Solving the “Number of Islands” Problem in JavaScript

Photo by Cyrus Crossan on Unsplash

Algorithmic problem-solving is central to coding interviews, especially for software engineering roles at major tech companies like Google, Facebook, and Amazon. While these challenges might not fully reflect day-to-day engineering work or predict long-term success, preparing for them is critical.

Consistent practice, recognizing common problem-solving patterns, and being able to explain the efficiency and trade-offs of your solutions are key to landing a job offer in a competitive hiring environment or gaining admissions to a reputable coding bootcamp. Demonstrating a clear understanding of time and space complexity and articulating your approach effectively will help you excel in these assessments.

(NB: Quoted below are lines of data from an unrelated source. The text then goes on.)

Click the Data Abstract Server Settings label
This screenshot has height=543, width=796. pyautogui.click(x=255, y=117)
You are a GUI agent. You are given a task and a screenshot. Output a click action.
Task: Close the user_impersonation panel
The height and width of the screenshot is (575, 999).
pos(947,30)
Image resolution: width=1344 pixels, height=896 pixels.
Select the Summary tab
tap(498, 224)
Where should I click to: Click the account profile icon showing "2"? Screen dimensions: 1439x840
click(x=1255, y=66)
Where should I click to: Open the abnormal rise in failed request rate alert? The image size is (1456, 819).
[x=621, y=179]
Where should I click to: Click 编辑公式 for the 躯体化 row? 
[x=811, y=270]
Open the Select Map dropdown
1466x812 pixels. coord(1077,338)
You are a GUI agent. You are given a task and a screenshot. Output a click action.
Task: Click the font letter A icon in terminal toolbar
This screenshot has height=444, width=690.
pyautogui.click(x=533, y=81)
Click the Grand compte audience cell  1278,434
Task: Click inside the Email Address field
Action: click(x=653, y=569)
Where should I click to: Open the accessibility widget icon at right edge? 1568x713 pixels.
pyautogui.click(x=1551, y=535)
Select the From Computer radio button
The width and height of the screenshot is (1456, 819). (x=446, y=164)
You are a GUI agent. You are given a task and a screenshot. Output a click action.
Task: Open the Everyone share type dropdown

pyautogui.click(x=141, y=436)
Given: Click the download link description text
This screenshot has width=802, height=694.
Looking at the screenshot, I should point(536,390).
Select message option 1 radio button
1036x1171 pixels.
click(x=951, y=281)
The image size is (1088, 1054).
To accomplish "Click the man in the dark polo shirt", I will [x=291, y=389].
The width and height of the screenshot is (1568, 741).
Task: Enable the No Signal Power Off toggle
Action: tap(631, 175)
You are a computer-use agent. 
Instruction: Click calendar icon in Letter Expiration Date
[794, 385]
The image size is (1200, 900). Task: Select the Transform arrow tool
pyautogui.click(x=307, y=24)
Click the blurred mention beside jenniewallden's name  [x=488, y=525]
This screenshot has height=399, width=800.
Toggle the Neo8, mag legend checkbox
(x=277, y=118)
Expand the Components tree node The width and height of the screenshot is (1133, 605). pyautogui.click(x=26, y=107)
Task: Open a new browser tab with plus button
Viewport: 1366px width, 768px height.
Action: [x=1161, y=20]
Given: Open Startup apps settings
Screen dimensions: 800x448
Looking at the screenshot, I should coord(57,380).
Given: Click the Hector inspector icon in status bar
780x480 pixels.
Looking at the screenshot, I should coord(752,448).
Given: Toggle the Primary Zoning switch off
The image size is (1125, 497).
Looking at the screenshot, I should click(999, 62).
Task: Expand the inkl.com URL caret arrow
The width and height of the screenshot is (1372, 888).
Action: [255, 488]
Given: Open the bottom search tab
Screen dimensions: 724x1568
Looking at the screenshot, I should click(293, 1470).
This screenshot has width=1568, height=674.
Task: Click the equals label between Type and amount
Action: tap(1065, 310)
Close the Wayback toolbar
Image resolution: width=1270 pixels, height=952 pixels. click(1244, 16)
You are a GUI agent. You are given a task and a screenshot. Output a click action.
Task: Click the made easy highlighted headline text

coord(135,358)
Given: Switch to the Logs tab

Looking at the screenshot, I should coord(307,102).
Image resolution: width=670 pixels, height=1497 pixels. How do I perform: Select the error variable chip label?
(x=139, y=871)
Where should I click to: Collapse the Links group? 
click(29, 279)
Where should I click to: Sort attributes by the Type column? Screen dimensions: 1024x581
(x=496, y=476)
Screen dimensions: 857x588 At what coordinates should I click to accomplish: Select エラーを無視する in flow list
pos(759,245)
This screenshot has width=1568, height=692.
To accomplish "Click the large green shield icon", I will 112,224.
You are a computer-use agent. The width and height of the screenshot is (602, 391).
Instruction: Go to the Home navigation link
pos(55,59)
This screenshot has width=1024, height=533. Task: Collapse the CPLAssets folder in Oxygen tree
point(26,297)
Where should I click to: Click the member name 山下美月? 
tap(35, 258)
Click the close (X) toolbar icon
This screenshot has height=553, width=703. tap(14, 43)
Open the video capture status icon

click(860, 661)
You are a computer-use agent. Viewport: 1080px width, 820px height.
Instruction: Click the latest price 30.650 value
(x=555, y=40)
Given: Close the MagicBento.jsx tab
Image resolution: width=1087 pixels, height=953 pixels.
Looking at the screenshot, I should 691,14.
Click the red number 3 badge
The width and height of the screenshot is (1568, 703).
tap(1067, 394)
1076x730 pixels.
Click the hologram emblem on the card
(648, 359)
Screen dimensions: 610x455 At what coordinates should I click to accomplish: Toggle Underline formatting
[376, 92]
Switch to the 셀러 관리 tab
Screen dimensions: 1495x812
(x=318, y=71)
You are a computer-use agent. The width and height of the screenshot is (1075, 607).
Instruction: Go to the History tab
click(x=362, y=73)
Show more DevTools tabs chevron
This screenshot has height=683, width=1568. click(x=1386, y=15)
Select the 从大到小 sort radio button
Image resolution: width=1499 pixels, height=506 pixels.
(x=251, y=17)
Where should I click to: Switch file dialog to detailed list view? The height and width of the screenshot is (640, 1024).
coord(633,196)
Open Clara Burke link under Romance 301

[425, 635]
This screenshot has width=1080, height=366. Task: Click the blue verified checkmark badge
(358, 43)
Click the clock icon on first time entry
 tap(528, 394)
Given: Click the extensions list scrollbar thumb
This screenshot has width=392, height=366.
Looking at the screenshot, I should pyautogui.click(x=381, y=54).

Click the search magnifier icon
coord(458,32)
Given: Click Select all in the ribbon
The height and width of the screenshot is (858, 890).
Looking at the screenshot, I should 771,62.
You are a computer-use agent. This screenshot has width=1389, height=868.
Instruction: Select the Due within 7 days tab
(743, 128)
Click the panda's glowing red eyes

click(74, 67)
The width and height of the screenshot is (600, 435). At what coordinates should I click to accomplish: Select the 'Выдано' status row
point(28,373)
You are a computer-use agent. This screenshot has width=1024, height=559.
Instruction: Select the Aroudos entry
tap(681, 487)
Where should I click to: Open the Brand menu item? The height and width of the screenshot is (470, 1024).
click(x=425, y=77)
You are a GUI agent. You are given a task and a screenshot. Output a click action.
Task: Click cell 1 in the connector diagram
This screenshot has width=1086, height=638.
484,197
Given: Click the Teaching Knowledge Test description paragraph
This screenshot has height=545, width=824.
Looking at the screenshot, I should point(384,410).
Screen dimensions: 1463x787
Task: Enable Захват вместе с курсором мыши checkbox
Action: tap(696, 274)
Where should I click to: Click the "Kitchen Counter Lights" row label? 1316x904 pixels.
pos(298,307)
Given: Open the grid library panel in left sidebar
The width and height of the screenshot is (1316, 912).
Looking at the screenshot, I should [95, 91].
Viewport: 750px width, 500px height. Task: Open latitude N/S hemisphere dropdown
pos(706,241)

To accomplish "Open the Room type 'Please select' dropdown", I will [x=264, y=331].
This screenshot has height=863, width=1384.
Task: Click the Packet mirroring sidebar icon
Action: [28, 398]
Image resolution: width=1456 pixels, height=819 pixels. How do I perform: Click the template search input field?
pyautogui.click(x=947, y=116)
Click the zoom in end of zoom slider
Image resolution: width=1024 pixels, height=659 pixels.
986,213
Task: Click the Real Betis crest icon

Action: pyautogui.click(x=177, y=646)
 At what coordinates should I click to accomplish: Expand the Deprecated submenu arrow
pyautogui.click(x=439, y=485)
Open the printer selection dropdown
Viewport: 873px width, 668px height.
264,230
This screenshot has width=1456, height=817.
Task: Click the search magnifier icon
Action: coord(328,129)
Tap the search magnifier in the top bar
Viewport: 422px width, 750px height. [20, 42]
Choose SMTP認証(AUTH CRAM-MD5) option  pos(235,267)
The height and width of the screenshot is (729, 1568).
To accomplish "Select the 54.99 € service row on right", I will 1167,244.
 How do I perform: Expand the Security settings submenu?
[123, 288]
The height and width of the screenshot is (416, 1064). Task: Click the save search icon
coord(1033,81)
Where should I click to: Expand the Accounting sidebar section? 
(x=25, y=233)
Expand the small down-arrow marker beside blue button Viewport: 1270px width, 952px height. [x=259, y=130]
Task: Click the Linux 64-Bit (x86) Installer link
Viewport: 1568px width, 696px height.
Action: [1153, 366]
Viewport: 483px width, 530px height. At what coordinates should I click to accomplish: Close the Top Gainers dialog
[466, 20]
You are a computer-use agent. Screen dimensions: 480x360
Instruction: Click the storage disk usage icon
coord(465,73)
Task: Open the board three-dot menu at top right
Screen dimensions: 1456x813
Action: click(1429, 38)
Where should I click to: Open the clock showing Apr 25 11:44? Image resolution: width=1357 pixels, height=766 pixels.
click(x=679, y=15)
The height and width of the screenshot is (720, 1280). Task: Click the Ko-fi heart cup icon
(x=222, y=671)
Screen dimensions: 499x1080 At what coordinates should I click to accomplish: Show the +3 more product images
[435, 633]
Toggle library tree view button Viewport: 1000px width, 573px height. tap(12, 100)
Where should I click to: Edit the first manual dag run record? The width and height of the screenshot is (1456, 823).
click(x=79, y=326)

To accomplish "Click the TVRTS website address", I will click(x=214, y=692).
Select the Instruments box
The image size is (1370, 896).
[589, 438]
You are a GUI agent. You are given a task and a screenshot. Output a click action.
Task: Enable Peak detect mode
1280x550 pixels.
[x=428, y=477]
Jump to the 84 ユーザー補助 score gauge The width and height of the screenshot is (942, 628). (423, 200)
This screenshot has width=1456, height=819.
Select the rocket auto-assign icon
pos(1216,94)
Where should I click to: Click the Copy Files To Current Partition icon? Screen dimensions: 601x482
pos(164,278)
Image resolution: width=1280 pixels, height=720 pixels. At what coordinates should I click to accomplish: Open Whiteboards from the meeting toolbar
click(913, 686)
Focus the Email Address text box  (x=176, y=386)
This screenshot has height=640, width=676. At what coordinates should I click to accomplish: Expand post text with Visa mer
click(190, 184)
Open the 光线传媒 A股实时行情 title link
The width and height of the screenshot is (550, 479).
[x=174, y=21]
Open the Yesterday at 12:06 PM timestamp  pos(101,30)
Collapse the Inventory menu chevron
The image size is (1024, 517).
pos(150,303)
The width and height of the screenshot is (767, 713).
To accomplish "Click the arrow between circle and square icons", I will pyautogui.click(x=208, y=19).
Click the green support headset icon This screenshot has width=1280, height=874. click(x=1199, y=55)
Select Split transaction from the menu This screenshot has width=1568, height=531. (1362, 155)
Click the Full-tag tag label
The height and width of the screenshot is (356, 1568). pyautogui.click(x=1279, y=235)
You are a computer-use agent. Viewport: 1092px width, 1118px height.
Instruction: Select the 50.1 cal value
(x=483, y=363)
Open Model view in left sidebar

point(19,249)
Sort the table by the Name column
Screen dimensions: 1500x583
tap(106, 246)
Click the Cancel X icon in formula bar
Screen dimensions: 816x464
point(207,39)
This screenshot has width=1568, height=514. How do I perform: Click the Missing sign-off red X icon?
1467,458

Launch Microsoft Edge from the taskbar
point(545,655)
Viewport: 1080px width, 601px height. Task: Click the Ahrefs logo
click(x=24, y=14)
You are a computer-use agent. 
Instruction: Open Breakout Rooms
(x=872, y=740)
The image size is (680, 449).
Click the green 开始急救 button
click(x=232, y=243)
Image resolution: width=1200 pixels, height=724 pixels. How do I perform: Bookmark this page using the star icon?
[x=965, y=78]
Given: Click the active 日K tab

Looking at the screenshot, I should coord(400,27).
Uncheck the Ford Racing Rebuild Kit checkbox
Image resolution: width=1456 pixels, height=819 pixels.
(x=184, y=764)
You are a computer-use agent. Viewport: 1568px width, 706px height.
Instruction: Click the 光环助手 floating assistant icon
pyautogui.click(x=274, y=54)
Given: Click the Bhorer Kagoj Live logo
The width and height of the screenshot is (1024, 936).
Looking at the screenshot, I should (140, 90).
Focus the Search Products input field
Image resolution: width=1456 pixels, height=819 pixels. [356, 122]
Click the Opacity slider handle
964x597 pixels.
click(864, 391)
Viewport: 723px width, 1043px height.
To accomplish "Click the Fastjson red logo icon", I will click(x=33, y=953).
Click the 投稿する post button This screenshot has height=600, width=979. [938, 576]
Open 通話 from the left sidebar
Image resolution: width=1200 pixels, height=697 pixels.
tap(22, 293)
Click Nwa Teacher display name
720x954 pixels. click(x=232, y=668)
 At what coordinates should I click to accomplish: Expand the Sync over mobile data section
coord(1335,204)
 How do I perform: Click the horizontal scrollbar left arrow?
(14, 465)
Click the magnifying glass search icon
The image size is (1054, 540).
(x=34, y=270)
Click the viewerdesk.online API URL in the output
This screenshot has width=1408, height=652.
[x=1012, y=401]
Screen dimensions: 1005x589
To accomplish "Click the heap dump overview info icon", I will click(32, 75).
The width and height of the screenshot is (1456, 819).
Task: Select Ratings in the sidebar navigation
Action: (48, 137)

The “Number of Islands” Problem on LeetCode in JavaScript

The Number of Islands problem on Leetcode asks you to determine the number of distinct islands in a 2D grid, where each island is represented by connected groups of “1”s (land), and “0”s represent water. Two pieces of land are connected if they are adjacent either horizontally or vertically (i.e. diagonal adjacency doesn’t count). The toy problem requires you to count how many separate islands exist in this grid.

Problem Description

Given an m x n 2D binary grid which represents a map of '1's (land) and '0's (water), return the number of islands.

An island is surrounded by water and is formed by connecting adjacent lands horizontally or vertically. You may assume all four edges of the grid are all surrounded by water.

Solving the Number of Islands Problem Using Depth First Search (DFS)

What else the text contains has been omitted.